Copy the lines of the records below, starting at the line that contains "Given: Click Professional's" and continuing through the last line of the records. Reproduce them unchanged.

......

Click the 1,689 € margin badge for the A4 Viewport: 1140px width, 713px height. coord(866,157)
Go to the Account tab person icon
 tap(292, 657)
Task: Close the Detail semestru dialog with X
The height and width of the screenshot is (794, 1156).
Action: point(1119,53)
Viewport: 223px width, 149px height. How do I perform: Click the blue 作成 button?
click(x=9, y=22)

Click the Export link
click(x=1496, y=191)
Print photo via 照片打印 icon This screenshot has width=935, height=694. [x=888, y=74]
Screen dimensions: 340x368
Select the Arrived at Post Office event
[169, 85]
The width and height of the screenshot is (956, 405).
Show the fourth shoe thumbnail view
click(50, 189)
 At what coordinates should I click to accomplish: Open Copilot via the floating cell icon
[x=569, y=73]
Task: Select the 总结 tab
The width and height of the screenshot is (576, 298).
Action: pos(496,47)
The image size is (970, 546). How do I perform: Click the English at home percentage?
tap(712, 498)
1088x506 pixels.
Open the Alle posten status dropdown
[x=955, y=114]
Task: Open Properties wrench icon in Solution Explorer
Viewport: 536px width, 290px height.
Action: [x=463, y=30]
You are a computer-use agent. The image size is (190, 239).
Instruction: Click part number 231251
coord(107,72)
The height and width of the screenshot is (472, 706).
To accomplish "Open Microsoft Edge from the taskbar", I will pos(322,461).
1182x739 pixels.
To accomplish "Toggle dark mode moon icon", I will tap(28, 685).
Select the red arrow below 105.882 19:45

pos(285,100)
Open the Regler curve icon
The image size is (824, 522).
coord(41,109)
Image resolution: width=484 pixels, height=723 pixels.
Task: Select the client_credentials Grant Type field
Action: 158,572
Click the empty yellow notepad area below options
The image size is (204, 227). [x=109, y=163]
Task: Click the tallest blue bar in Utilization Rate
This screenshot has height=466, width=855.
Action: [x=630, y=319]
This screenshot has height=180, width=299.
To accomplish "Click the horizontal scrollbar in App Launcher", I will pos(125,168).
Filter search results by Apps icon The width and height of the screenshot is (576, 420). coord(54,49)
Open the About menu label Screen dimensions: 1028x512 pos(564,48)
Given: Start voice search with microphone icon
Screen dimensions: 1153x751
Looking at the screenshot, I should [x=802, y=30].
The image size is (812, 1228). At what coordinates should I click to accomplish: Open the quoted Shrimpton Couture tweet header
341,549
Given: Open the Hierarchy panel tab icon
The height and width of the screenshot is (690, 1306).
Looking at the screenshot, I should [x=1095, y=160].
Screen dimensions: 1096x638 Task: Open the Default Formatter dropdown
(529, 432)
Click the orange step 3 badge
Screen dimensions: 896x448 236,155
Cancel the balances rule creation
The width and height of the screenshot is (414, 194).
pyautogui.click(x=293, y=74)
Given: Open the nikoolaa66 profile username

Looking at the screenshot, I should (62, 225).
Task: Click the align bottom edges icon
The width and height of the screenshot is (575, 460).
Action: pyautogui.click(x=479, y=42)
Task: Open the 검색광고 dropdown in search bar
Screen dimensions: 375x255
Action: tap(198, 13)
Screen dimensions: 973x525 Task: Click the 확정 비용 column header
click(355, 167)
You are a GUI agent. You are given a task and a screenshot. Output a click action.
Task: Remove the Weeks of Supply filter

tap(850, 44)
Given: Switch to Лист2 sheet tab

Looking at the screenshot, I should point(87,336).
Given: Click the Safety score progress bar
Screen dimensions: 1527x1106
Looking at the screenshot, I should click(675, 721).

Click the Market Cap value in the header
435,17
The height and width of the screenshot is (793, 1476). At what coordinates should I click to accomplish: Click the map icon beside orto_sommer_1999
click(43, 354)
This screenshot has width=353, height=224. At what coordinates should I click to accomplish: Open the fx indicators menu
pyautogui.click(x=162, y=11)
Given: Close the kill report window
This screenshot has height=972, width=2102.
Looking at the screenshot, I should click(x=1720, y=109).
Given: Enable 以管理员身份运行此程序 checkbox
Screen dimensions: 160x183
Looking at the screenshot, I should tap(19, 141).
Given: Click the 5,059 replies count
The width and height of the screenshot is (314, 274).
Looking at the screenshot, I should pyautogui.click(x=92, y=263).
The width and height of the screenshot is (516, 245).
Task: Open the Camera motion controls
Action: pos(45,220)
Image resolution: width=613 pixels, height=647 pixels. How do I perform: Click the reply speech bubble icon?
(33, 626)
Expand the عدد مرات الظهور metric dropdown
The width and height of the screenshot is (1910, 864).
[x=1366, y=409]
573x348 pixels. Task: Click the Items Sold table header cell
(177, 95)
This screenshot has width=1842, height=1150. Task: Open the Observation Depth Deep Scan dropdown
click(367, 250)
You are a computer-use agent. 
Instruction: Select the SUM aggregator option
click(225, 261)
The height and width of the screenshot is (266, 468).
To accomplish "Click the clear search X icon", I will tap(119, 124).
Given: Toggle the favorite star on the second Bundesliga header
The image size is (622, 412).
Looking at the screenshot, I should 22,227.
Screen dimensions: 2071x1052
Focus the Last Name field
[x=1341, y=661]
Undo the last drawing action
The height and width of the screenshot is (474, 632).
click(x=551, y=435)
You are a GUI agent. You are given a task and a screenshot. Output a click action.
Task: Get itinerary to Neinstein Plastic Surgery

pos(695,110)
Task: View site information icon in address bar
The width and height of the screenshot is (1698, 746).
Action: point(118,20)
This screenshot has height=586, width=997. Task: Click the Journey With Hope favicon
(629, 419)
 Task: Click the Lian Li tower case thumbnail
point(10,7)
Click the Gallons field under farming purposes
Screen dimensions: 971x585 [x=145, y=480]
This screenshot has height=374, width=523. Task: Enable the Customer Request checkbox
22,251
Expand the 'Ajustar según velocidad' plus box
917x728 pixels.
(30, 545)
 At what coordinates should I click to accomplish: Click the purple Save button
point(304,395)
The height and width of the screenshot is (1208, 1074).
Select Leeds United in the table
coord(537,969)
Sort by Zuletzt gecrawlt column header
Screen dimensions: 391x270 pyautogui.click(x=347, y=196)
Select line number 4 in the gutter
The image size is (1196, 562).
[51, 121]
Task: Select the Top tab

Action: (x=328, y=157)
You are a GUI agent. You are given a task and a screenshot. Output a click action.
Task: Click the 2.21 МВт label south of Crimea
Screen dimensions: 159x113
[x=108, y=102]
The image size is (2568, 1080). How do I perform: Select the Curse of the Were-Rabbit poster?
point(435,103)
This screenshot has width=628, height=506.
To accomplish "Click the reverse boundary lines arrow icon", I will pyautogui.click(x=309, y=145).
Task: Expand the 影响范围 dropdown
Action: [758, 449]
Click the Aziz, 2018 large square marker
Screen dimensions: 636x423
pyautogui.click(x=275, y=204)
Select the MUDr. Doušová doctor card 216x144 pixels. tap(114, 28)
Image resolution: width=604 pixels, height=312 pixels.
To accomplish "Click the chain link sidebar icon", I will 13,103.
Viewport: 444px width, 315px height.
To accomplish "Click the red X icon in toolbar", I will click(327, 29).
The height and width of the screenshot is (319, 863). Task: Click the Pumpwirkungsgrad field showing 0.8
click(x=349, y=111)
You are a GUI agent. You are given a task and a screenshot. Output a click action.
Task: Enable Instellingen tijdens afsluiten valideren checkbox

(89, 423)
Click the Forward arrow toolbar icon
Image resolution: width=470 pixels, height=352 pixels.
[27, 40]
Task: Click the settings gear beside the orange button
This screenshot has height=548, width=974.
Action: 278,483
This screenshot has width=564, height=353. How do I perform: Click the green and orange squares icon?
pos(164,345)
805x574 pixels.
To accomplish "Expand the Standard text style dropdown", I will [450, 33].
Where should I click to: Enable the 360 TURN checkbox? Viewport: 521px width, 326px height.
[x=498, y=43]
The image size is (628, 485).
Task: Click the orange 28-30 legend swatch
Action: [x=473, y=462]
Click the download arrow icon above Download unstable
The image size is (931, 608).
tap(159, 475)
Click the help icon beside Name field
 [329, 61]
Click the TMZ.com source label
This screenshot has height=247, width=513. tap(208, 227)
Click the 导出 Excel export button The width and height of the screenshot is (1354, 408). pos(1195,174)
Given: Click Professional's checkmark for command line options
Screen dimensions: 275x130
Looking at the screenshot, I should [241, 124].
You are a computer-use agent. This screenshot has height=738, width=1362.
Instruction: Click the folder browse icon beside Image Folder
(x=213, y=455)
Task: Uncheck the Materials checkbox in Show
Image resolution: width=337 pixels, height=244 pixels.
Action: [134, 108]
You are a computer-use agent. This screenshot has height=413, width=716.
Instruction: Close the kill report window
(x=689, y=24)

......

#### COMPLETE RESPONSE
Given: Click Professional's checkmark for command line options
Screen dimensions: 275x130
Looking at the screenshot, I should [241, 124].
You are a computer-use agent. This screenshot has height=738, width=1362.
Instruction: Click the folder browse icon beside Image Folder
(x=213, y=455)
Task: Uncheck the Materials checkbox in Show
Image resolution: width=337 pixels, height=244 pixels.
Action: [134, 108]
You are a computer-use agent. This screenshot has height=413, width=716.
Instruction: Close the kill report window
(x=689, y=24)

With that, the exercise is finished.